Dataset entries
★ ★ ★ ★

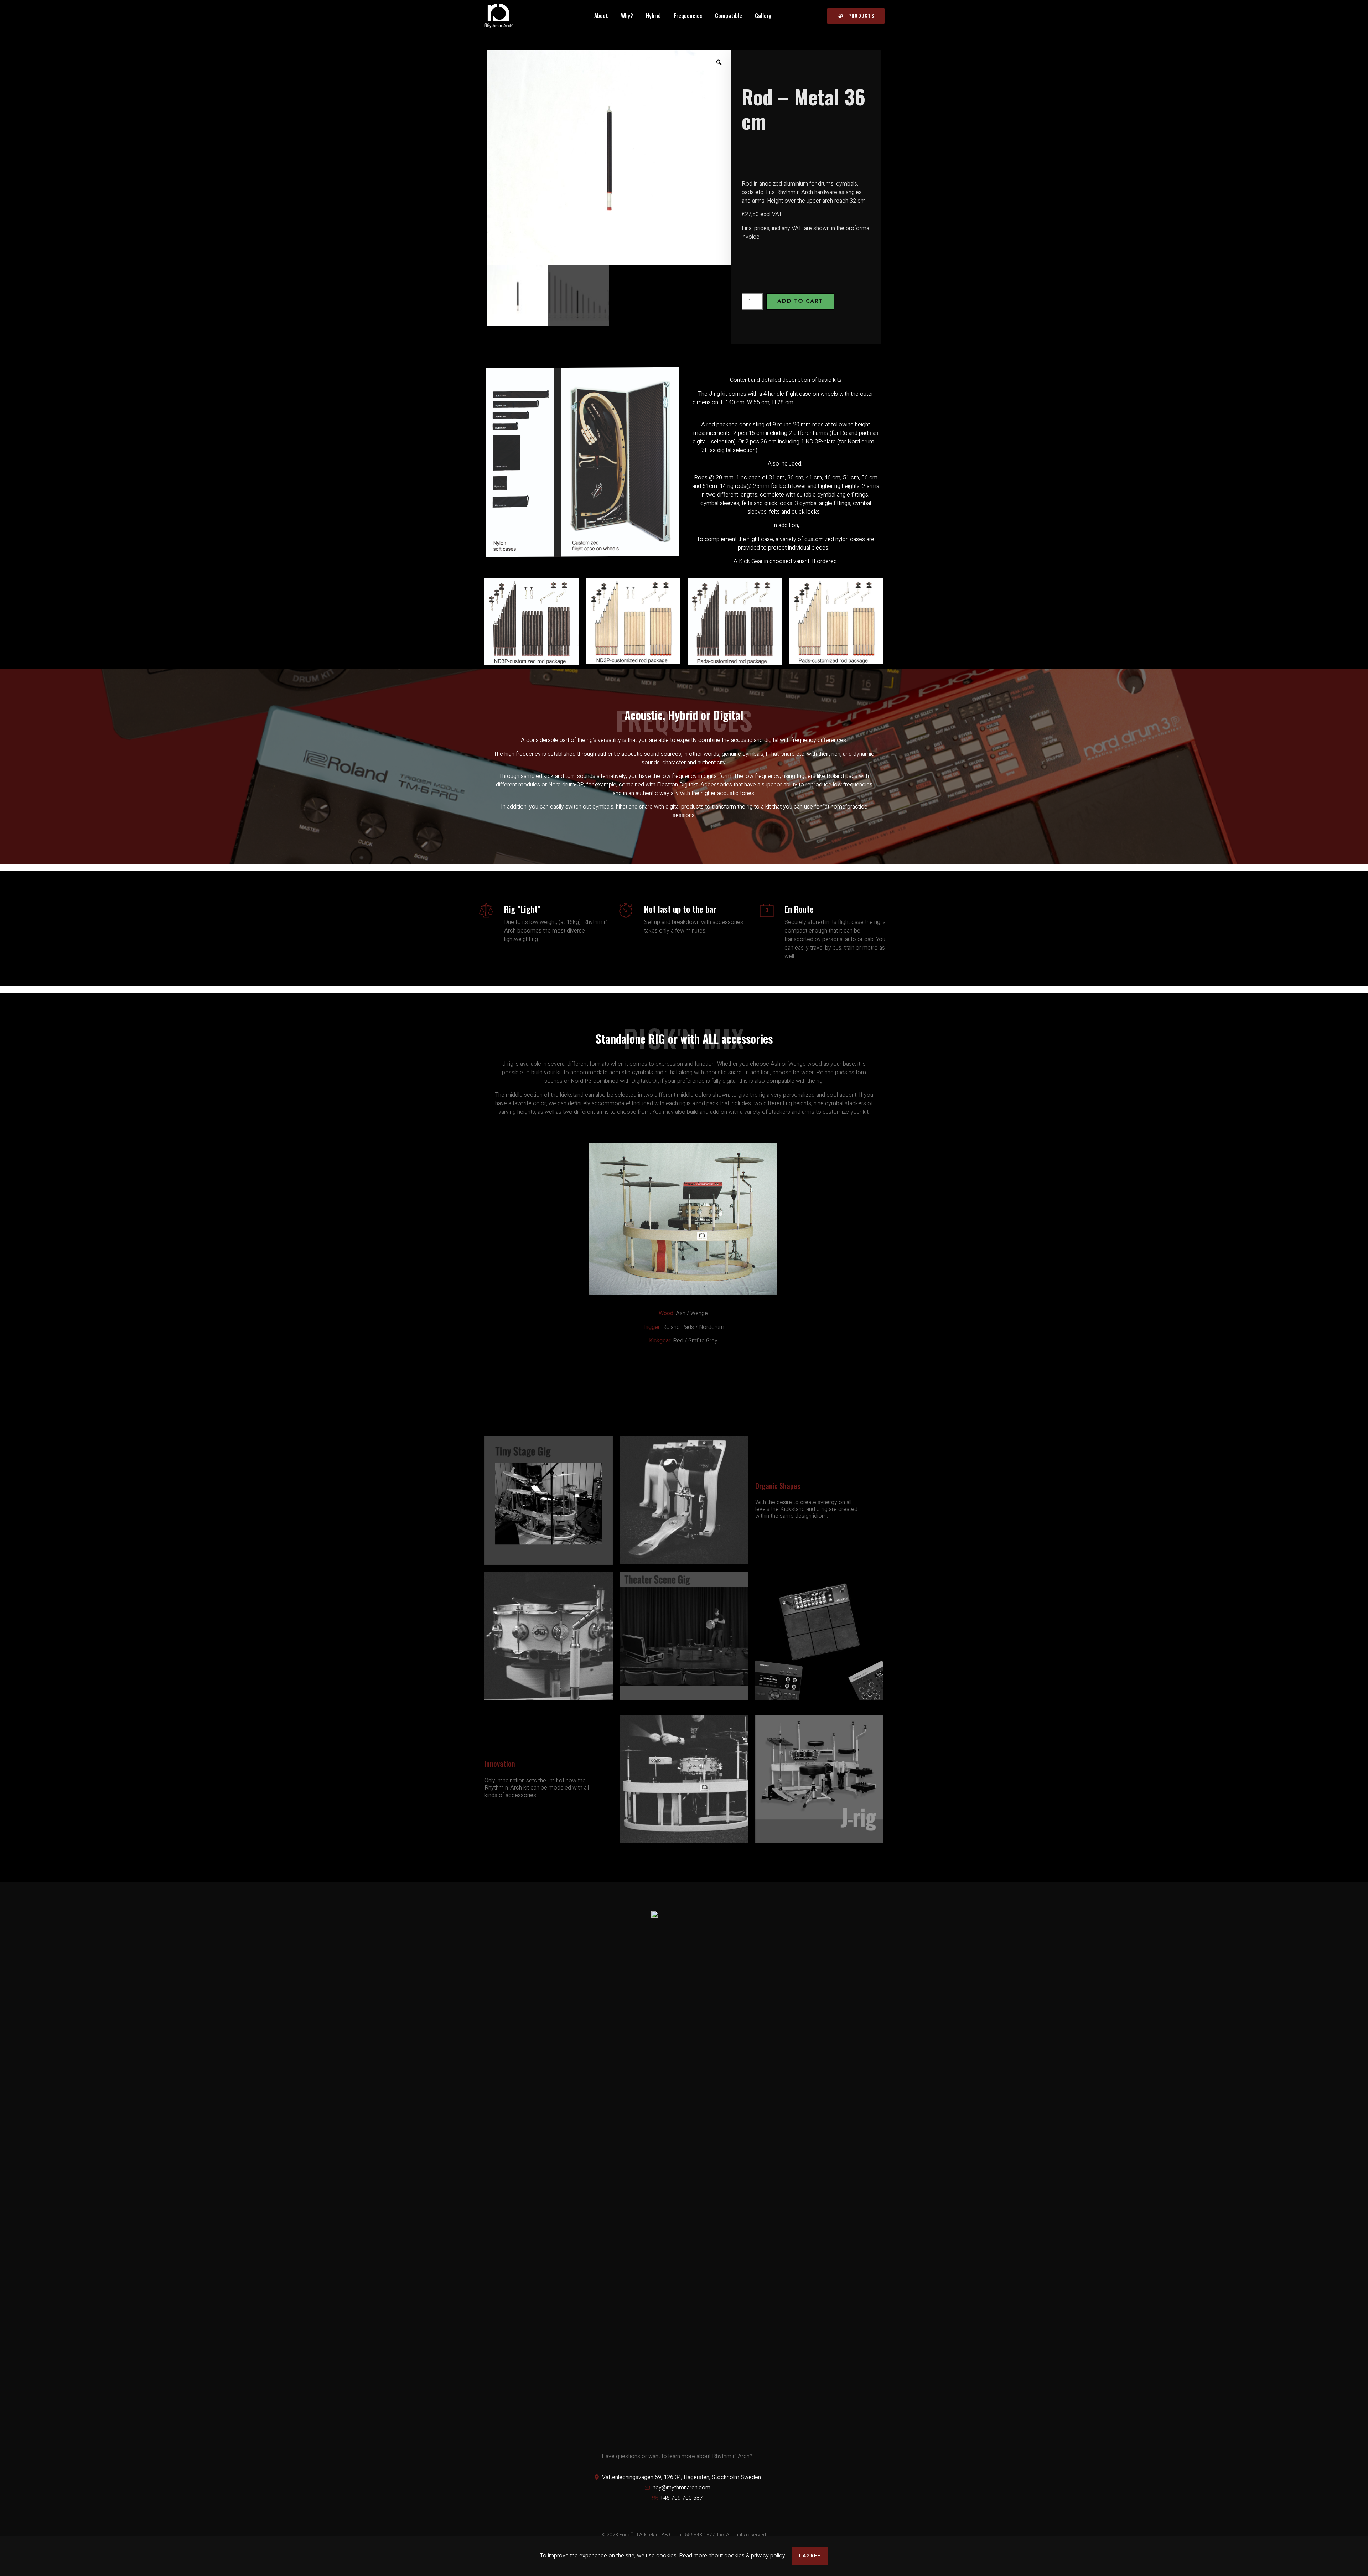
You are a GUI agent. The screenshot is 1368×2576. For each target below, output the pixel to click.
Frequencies (688, 15)
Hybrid (653, 15)
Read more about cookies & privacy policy (732, 2555)
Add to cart (800, 301)
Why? (627, 15)
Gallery (763, 15)
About (601, 15)
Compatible (728, 15)
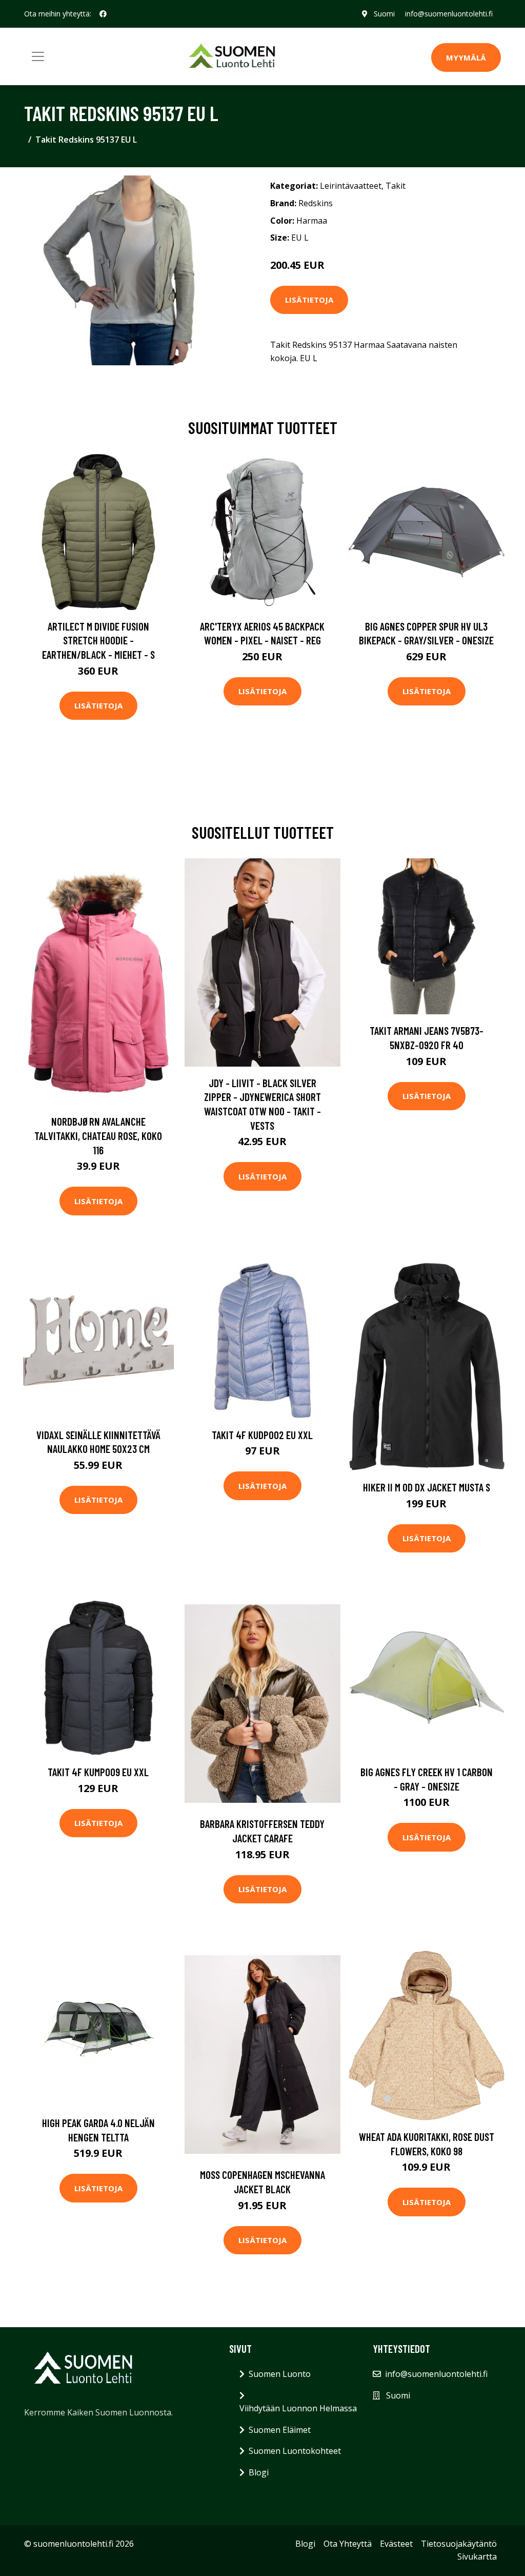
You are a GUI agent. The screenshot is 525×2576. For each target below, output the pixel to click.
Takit (396, 185)
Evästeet (396, 2543)
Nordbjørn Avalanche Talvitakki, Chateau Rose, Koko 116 (98, 1135)
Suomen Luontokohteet (295, 2450)
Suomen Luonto (280, 2374)
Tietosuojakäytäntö (459, 2543)
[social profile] (103, 14)
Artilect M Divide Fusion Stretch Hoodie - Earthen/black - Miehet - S (98, 640)
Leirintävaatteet (350, 185)
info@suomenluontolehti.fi (449, 13)
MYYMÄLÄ (466, 57)
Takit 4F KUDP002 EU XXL (262, 1434)
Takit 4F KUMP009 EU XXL (98, 1771)
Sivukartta (477, 2556)
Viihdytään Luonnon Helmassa (298, 2408)
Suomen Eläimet (280, 2429)
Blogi (259, 2472)
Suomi (384, 13)
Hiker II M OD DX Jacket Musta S (426, 1487)
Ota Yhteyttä (348, 2543)
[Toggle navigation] (38, 56)
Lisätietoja (309, 299)
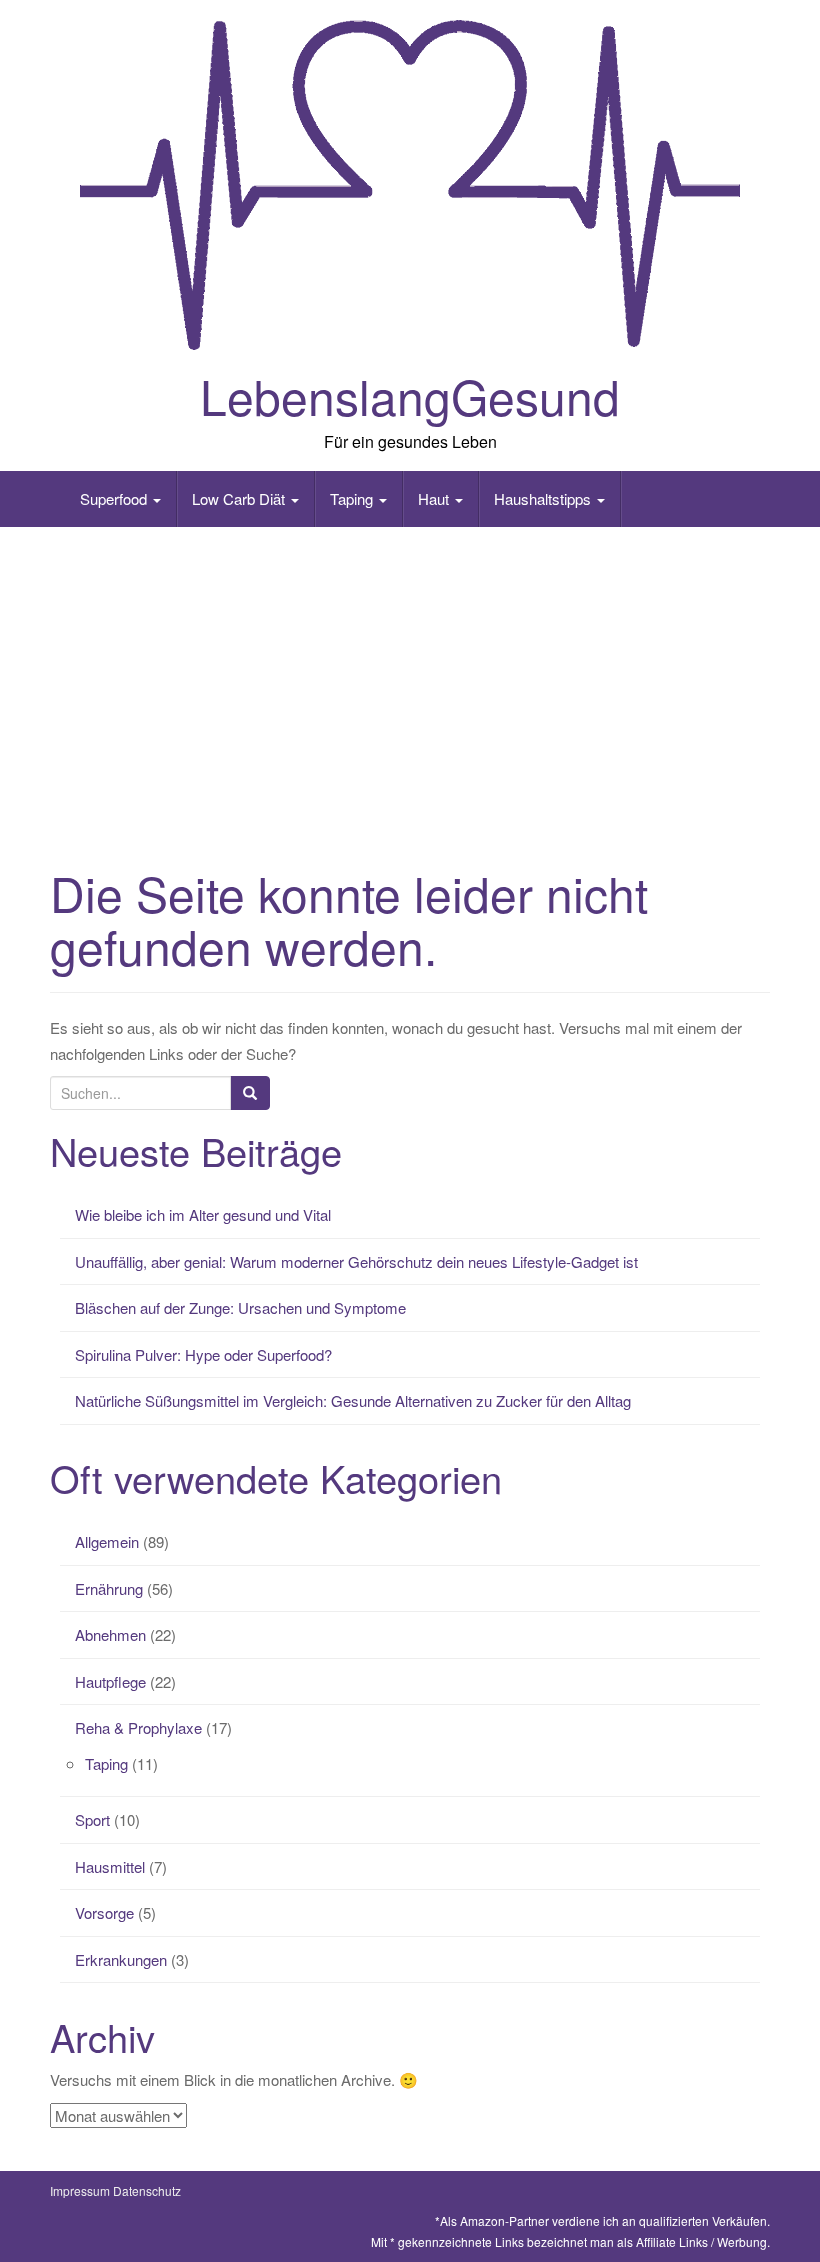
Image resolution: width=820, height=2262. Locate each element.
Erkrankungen (121, 1959)
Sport (92, 1819)
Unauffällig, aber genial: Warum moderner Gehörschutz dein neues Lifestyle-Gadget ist (356, 1261)
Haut (435, 498)
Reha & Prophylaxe (138, 1727)
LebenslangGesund (410, 395)
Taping (353, 498)
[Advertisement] (410, 687)
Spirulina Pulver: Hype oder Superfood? (203, 1354)
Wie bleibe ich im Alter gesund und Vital (203, 1214)
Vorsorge (104, 1912)
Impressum (80, 2190)
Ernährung (109, 1588)
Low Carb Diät (240, 498)
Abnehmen (110, 1634)
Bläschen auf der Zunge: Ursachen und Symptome (240, 1307)
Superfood (115, 498)
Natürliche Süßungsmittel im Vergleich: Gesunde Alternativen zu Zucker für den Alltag (353, 1400)
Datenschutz (147, 2190)
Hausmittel (110, 1866)
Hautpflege (110, 1681)
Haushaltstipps (544, 498)
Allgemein (107, 1541)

★ ★ ★ ★

_TASK TO CARRY OUT_: Check every line of the records above for the string "Superfood". Copy those that hold it.

_ANSWER SPACE_:
Spirulina Pulver: Hype oder Superfood? (203, 1354)
Superfood (115, 498)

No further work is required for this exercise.